**Exercise instructions**: The entries are to be output word for word, with the pictures omitted.
==================================================
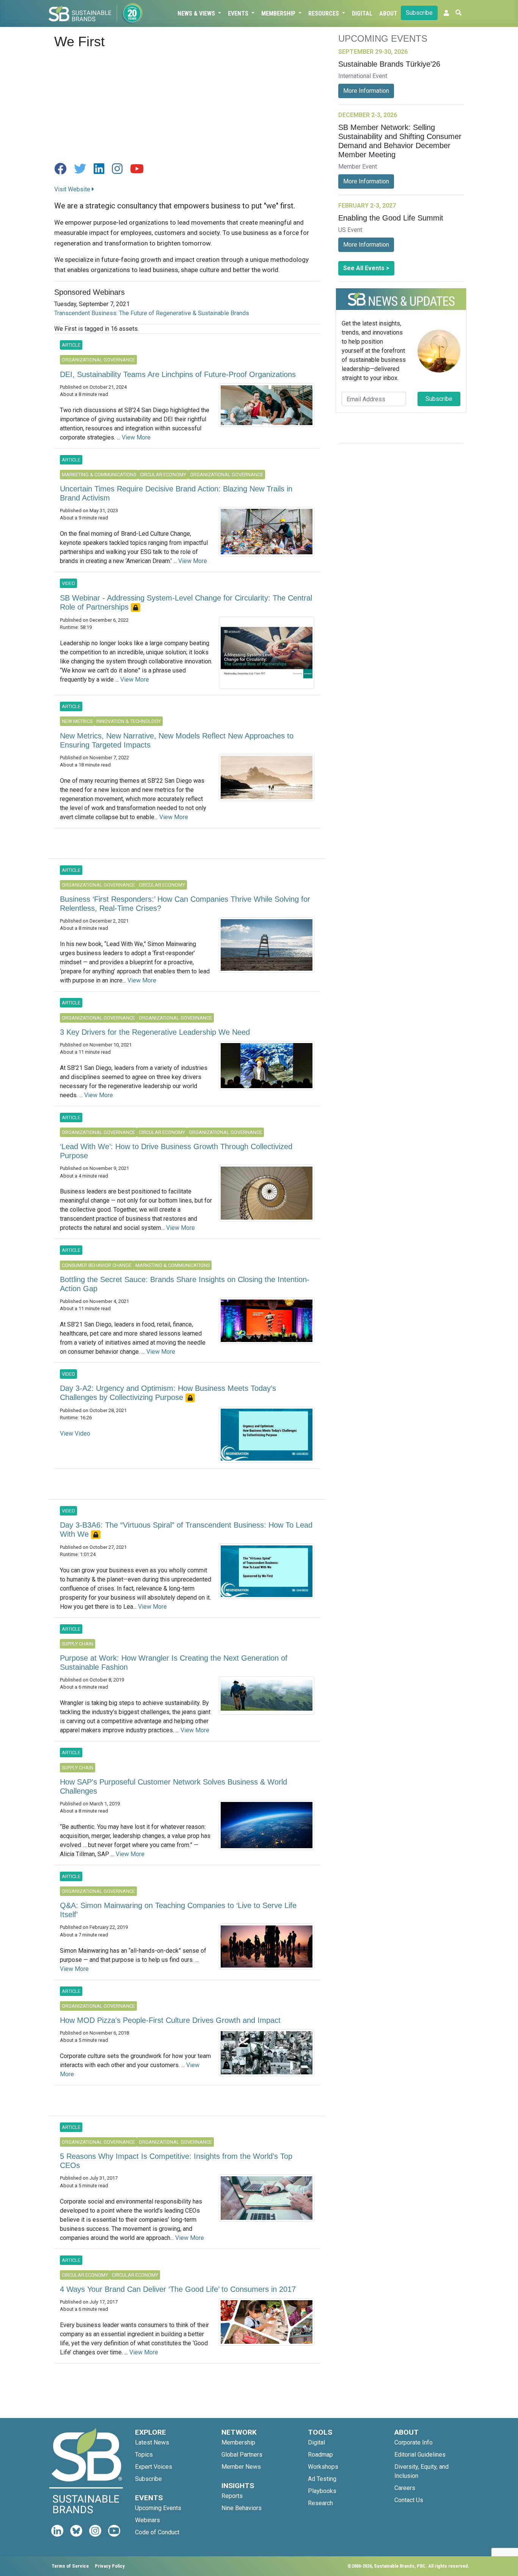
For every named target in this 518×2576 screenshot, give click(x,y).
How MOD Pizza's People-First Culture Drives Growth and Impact (170, 2020)
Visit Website (73, 189)
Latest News (152, 2442)
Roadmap (320, 2454)
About (388, 13)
==================================================
**Response area**:
For every named target in this 518×2576 screenshot, give click(x,y).
How MOD Pizza's People-First Culture Drives Growth and Impact (170, 2020)
Visit Website (73, 189)
Latest News (152, 2442)
Roadmap (320, 2454)
About (388, 13)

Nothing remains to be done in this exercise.